Down to the last line, copy the records below without any change.

(Recorded data)
********************
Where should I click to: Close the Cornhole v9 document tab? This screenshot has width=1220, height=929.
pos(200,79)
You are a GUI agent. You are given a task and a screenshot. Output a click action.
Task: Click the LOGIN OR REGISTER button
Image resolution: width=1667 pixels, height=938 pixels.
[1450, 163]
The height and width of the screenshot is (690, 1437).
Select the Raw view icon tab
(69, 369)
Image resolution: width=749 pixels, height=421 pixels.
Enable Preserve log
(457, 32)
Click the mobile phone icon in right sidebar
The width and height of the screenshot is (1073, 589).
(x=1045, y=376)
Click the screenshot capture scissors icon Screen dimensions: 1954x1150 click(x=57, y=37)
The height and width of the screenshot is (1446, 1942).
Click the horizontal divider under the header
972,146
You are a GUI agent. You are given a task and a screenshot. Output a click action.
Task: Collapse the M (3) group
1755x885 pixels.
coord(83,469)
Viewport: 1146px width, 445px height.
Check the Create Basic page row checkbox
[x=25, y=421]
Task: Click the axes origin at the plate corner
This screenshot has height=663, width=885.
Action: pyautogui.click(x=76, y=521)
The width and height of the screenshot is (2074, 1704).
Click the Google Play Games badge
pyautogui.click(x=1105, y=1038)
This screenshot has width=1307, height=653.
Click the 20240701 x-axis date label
********************
• **Result below**
Where should I click to: Close the Cornhole v9 document tab? This screenshot has width=1220, height=929.
pos(200,79)
You are a GUI agent. You are given a task and a screenshot. Output a click action.
Task: Click the LOGIN OR REGISTER button
Image resolution: width=1667 pixels, height=938 pixels.
[1450, 163]
The height and width of the screenshot is (690, 1437).
Select the Raw view icon tab
(69, 369)
Image resolution: width=749 pixels, height=421 pixels.
Enable Preserve log
(457, 32)
Click the mobile phone icon in right sidebar
The width and height of the screenshot is (1073, 589).
(x=1045, y=376)
Click the screenshot capture scissors icon Screen dimensions: 1954x1150 click(x=57, y=37)
The height and width of the screenshot is (1446, 1942).
Click the horizontal divider under the header
972,146
You are a GUI agent. You are given a task and a screenshot. Output a click action.
Task: Collapse the M (3) group
1755x885 pixels.
coord(83,469)
Viewport: 1146px width, 445px height.
Check the Create Basic page row checkbox
[x=25, y=421]
Task: Click the axes origin at the plate corner
This screenshot has height=663, width=885.
Action: pyautogui.click(x=76, y=521)
The width and height of the screenshot is (2074, 1704).
Click the Google Play Games badge
pyautogui.click(x=1105, y=1038)
This screenshot has width=1307, height=653.
Click the 20240701 x-axis date label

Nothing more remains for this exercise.